December 22, 2007

REVIEW: National Treasure: Book of Secrets (B-)

Background: Director Jon Turtletaub and screenwriting couple Cormac and Marianne Wibberley join forces again to follow up on their 2004 smash National Treasure. The trio of Nicolas Cage (Ghost Rider, World Trade Center), Diane Kruger (Troy), and Justin Bartha are all back for the sequel, along with Jon Voight (Transformers) and Harvey Keitel (Pulp Fiction). Joining the regulars this time are Helen Mirren (The Queen) and Ed Harris (Gone Baby Gone). As with the first film, the sequel was filmed all over the world, from Paris to South Dakota, where Helen Mirren reportedly had to stay and pass up an opportunity to meet Queen Elizabeth II in recognition of her Oscar-winning performance in The Queen.

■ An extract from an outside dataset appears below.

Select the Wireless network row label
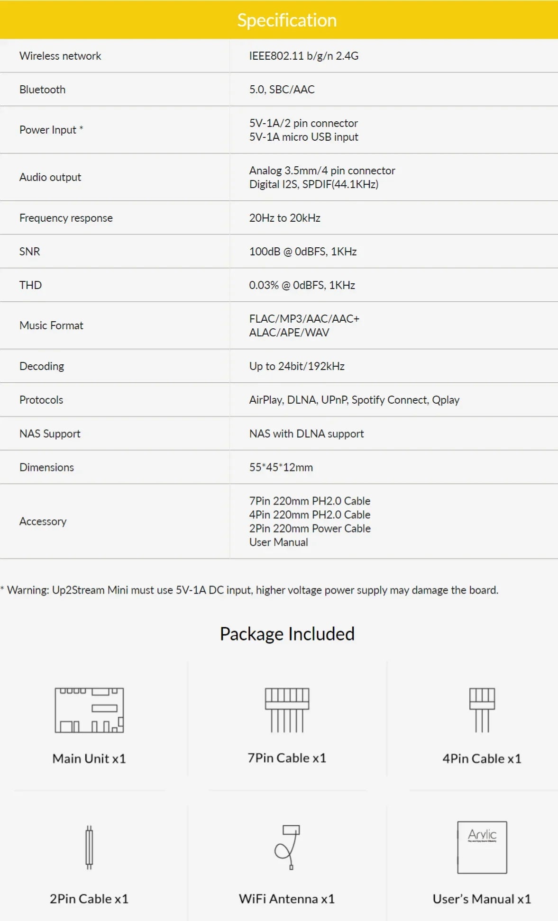 pos(60,56)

Synopsis: Treasure hunter Ben Gates (Cage) and his father Patrick (Voight) are shocked to find out that their ancestor Thomas Gates was involved in the conspiracy to assassinate Abraham Lincoln, according to evidence presented by bad guy Mitch Wilkinson (Harris). Ben enlists the help of Riley Poole (Bartha) and his ex-girlfriend Abigail Chase (Kruger) to find a new treasure, one that involves trekking to Paris, London, the Oval Office, and Mount Rushmore. Oh, and also kidnapping the president to find out about the location of the secret "President's Book." The Gates team is in an "Amazing Race" against Wilkinson's crew, which sorely lacks the gadgetry and comedic relief of Riley Poole. Eventually all roads lead to a secret city buried behind Mount Rushmore, and somehow Thomas Gates is vindicated. A nice cliffhanger is also tacked on, surely foreshadowing a third National Treasure.

I Loved:
+ That the movie doesn't take itself seriously.
+ Justin Bartha as Riley Poole, once again. I don't know how he can be funny without being annoying, but he can.
+ The ridiculous high-tech wizardry - nothing is impossible to crack.

I Liked:
+ The musical score, same as in the original National Treasure.
+ Helen Mirren and Ed Harris, each of whom fit perfectly for their new role.

I Disliked:
- Diane Kruger's lingering German accent.
- The somewhat drawn-out ending.

I Hated:
- That it wasn't really a good movie. Lots of star power, but not enough charm or care taken with script to make it an Indiana Jones-quality movie.

Writing - 8
Acting - 8
Production - 8
Emotional Impact - 9
Music - 5
Significance - 2

Total: 40/50= 80% = B-

Last Word: You simply can't take National Treasure: Book of Secrets seriously. Let's get that out of the way first. It's a Disney adventure movie with improbable twists, sensational stunts, and some light comedy and romance thrown in. OK, full disclosure: I loved the original National Treasure. Maybe it just grew on me because it was on the Starz channel every day, but it's a good time. I've got good news if you're with me on that - the sequel delivers. I still can't really follow the plot (basically, where does it come from?), but that hasn't stopped me from enjoying either installment thus far. The humor and action are plentiful and appropriate here, though I could have used some more wisecracking out of Justin Bartha as Riley Poole. Nicolas Cage and Diane Kruger have their bickering in good form, and Ed Harris fills in nicely for Sean Bean as the "bad" treasure hunter. National Treasure: Book of Secrets is more entertaining fluff than I usually see, but it's about as close as you can get to old-school adventure comedies these days.